Using OpenID Connect for Site Admin Access

Sourcegraph employees access to managed instances application interface (Web UI) is restricted to essential personnel only. This ensures Sourcegraph is able to help customers troubleshoot issues and deliver a smooth experience. We utilize OpenID Connect to enable Sourcegraph employees access to customer instance to make sure there is an audit trail for every access.

Enable OIDC for Managed Instance

All Managed Instances (internal, trial and paid) have OIDC OKTA access enabled by:

  1. OKTA web application is created via terraform code for each Managed Instance module.
  2. OIDC OKTA configuration is added to Managed Instance during initialisation process from GSM.
  3. Sourcegraph employees accounts are created and promoted to site admins for given instance.
  4. Every hour configuration is synchronised via Github Action.

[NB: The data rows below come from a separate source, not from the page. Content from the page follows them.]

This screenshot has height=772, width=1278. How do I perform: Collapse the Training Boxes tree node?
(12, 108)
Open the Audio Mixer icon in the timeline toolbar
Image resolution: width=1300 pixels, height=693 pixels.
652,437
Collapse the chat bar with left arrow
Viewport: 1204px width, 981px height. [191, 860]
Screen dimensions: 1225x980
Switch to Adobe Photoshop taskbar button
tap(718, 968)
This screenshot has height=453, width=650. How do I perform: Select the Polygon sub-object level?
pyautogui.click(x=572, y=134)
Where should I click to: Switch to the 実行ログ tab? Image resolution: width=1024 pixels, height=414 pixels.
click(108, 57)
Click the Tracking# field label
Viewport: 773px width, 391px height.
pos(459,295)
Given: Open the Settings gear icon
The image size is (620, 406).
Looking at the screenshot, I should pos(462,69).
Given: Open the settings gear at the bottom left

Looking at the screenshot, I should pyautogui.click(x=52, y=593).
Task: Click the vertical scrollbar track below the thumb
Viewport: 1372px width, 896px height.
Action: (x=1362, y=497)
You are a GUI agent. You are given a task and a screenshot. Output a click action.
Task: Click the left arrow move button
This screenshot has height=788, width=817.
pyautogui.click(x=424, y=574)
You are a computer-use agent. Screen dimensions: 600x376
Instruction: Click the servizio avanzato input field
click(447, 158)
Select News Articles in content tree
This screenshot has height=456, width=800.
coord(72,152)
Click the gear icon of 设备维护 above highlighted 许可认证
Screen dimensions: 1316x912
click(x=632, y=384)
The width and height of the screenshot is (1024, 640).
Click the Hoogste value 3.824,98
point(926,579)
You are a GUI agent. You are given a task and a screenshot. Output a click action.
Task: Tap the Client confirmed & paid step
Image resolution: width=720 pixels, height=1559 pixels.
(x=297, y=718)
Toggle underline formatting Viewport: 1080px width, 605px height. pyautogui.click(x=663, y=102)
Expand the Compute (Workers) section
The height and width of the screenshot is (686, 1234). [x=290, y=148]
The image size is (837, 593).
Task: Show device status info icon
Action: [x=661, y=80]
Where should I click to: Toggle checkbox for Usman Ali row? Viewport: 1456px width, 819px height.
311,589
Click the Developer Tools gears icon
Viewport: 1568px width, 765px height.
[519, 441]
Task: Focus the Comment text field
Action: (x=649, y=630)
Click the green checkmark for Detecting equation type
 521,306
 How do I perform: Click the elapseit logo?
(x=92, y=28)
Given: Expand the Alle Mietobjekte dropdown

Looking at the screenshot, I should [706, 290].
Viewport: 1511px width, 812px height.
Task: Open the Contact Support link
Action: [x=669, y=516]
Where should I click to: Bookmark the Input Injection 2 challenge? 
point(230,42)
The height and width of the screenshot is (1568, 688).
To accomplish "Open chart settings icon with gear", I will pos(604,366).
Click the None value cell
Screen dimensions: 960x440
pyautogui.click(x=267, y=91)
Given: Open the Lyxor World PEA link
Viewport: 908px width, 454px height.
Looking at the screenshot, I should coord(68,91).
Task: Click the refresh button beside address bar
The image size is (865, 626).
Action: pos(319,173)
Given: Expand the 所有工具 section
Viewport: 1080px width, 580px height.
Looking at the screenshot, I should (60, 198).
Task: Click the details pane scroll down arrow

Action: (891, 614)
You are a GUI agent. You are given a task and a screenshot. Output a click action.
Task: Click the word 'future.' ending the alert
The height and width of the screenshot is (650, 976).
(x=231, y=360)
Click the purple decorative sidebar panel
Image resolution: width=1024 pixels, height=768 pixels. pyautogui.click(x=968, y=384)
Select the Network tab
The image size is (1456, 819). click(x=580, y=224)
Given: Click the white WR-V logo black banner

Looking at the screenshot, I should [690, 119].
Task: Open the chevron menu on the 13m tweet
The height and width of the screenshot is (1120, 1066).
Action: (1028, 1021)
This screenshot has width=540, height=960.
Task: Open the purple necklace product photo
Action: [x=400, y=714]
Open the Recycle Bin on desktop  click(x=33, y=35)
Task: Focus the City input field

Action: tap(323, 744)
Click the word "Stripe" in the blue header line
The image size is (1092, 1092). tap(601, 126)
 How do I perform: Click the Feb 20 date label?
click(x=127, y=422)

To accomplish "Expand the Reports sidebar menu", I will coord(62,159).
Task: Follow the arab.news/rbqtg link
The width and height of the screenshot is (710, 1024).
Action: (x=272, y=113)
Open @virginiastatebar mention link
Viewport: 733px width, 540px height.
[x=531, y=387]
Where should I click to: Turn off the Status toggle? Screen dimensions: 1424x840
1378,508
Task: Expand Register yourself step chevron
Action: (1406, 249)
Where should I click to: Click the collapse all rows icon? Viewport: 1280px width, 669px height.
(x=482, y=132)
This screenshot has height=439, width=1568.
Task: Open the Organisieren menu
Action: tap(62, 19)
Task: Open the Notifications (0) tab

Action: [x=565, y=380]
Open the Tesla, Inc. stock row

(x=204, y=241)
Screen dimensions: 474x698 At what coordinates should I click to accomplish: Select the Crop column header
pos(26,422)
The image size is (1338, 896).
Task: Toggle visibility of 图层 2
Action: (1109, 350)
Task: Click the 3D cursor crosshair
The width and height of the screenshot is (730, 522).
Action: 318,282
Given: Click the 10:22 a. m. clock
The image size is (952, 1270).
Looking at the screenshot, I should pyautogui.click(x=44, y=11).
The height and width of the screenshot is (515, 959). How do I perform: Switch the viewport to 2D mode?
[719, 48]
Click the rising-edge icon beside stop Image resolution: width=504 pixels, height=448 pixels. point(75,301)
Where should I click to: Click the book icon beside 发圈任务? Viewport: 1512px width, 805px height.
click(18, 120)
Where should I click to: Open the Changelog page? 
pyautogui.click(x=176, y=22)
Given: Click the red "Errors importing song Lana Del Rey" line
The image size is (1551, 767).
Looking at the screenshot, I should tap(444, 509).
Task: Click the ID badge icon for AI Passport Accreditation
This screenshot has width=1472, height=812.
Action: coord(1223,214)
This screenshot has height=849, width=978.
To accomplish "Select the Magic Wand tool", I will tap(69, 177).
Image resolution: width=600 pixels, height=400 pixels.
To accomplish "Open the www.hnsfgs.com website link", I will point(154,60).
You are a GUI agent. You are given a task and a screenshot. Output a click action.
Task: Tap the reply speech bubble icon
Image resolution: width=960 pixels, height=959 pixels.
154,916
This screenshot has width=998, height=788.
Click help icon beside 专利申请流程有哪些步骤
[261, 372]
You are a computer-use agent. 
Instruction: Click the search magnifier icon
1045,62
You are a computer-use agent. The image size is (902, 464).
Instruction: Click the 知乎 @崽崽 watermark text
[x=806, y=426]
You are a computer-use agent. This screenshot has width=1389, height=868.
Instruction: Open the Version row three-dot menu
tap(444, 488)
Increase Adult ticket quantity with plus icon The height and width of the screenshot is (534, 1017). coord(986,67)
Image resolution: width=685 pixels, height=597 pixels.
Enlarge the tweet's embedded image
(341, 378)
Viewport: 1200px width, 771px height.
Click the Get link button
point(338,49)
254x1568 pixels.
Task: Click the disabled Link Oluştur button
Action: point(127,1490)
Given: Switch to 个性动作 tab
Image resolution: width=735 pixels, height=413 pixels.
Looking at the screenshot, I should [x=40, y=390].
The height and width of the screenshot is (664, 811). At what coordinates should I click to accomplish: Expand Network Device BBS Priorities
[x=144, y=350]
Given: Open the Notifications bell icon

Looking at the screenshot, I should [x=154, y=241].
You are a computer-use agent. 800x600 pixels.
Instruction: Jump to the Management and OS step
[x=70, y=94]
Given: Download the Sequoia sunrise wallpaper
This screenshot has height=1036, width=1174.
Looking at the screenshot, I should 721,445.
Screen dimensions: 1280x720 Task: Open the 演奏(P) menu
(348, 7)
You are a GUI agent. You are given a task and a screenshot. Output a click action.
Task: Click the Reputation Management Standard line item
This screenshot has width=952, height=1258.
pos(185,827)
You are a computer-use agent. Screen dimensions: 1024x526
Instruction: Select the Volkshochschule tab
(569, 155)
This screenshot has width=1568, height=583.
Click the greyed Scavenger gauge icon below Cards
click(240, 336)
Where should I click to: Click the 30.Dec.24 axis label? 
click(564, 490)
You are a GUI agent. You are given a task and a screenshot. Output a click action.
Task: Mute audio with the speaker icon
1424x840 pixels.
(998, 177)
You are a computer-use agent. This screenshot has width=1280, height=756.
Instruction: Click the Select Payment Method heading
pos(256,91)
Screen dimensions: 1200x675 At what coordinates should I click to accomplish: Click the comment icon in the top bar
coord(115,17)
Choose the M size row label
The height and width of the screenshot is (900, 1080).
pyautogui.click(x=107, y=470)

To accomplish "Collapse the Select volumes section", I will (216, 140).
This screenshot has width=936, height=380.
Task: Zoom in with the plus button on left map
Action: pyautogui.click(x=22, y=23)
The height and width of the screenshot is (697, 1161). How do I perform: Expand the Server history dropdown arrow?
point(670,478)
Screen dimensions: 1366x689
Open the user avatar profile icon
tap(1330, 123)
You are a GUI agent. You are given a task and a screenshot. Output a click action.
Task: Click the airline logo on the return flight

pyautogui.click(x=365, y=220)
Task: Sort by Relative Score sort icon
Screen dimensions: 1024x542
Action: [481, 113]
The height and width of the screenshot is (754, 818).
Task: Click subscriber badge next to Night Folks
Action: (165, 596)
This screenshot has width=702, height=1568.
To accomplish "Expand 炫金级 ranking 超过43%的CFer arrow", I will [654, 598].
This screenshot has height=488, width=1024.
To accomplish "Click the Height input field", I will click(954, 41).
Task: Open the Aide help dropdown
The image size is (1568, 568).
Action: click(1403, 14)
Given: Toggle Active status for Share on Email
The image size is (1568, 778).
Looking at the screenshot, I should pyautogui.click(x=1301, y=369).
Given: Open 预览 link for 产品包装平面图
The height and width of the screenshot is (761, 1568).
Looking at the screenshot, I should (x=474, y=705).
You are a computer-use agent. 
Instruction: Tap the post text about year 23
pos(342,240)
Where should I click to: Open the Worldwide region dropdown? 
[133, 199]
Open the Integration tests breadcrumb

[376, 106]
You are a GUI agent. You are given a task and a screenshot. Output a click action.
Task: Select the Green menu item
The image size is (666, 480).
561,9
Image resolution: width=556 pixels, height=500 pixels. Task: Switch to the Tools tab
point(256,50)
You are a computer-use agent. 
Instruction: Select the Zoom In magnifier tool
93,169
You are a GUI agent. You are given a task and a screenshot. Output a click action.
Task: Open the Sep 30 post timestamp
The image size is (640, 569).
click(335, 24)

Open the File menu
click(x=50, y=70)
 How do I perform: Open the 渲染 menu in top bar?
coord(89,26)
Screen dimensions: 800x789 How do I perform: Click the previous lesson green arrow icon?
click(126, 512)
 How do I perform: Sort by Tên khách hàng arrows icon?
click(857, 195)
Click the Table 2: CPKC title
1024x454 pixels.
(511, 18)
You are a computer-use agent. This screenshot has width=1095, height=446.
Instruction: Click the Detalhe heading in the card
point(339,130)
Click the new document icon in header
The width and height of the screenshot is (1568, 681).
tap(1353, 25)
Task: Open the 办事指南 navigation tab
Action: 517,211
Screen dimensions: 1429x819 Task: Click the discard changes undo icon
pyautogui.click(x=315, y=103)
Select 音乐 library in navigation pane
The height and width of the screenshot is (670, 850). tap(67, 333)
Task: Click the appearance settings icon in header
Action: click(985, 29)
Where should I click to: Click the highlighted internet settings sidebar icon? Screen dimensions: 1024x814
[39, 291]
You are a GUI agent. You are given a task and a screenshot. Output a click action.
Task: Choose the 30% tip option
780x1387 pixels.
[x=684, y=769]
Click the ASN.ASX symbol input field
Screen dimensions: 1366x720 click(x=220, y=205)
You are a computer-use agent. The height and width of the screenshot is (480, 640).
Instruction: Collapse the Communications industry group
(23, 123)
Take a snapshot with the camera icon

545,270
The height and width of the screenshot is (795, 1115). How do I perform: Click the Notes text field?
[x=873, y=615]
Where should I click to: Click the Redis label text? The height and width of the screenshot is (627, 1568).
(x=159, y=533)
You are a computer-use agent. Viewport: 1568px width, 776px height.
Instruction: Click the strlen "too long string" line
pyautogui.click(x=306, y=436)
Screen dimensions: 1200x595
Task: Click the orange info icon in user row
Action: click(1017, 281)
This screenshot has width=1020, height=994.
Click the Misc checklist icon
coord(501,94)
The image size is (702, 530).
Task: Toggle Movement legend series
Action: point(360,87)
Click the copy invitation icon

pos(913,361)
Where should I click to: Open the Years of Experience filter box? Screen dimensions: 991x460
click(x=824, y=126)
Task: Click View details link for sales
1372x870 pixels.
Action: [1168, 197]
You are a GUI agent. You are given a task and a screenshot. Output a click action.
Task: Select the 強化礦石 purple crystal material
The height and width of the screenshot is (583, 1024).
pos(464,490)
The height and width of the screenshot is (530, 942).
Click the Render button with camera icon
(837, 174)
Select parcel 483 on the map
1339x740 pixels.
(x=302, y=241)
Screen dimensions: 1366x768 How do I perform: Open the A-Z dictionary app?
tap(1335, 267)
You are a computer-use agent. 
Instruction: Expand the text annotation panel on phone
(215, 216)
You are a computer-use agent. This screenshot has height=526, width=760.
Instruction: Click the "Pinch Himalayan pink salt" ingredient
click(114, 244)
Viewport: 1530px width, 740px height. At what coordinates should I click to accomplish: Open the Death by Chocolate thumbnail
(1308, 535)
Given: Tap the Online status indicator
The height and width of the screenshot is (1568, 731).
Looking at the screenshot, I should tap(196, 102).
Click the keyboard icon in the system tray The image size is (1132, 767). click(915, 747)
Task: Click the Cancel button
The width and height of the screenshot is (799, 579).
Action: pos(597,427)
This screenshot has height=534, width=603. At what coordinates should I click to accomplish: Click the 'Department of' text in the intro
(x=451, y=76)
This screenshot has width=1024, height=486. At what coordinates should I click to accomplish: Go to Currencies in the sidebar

Admin users on Managed Instance

  1. Every instance has a Sourcegraph Admin user added during initialisation of Managed Instance. This admin user has username, password and token stored in Managed Instance GCP Secret Manager. This token is used to access Managed Instance from mg cli. For customers, who did not disable OIDC the token is used to impersonate user invoking action on Managed Instance, otherwise action is invoked as Sourcegraph Admin user.

Unless customer explicitly disabled OIDC on Managed Instance

  1. All Cloud Team members
  2. Additonal Customer Engineeger(s) from CE List added to config.yaml via additionalAdmins - sample

Disabling OKTA OIDC on Managed Instance

OIDC OKTA access is disabled on instance when explictly asked by customer via configuration flag disableSourcegraphManagementAccess: true in config.yaml.


Does it affect the number of seats customers pay for in the license?

Every essential Sourcegraph personnel will effectively be an actual user in the customer instance, so they will be counted toward in the license seat count. However, we allocated addition 10 seats in the license to accommodate the seats used by internal Sourcegraph teammates with Site Admin access.